(DATA SUPPLIED Opens)

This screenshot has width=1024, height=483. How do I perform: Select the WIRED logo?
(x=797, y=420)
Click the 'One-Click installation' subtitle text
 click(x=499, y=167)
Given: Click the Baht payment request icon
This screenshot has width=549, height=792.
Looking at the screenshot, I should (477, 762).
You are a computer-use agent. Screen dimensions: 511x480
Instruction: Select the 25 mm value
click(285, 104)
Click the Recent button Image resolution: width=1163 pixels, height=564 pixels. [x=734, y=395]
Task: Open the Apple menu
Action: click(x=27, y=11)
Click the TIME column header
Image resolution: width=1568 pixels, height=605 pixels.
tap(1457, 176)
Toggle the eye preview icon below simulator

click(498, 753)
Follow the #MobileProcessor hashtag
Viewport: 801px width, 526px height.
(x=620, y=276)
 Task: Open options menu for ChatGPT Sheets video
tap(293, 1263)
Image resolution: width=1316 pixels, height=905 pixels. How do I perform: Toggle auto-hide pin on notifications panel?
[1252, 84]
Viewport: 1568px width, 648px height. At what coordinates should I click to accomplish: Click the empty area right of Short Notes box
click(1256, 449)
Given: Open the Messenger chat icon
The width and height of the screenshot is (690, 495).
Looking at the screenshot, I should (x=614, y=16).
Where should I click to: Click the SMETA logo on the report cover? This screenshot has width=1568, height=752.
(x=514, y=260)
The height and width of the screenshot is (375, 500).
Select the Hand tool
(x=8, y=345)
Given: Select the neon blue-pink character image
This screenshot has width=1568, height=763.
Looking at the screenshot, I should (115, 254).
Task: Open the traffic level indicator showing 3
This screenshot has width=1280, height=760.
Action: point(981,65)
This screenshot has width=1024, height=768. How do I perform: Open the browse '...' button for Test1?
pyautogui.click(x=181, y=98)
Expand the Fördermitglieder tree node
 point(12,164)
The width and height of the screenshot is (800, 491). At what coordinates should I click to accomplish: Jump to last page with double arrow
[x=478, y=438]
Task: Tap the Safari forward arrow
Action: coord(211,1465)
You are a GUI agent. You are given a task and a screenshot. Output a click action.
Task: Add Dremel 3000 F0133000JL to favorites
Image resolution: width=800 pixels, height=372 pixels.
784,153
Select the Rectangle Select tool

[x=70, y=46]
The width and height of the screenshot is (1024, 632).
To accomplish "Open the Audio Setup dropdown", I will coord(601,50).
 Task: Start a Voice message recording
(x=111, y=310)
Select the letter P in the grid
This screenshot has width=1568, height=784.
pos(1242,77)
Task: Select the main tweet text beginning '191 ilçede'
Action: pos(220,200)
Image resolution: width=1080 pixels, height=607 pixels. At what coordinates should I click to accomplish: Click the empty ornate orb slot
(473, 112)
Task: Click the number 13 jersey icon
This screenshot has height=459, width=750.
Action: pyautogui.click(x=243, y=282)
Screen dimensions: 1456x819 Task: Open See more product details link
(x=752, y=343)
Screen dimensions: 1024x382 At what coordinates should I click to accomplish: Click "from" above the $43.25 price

(DATA SUPPLIED Closes)

* REQUIRED ACTION:
The required output is every line of the entries, starting at the one that contains "Select the letter P in the grid" and ending at the last, copied exactly.

* EXPECTED OUTPUT:
Select the letter P in the grid
This screenshot has width=1568, height=784.
pos(1242,77)
Task: Select the main tweet text beginning '191 ilçede'
Action: pos(220,200)
Image resolution: width=1080 pixels, height=607 pixels. At what coordinates should I click to accomplish: Click the empty ornate orb slot
(473, 112)
Task: Click the number 13 jersey icon
This screenshot has height=459, width=750.
Action: pyautogui.click(x=243, y=282)
Screen dimensions: 1456x819 Task: Open See more product details link
(x=752, y=343)
Screen dimensions: 1024x382 At what coordinates should I click to accomplish: Click "from" above the $43.25 price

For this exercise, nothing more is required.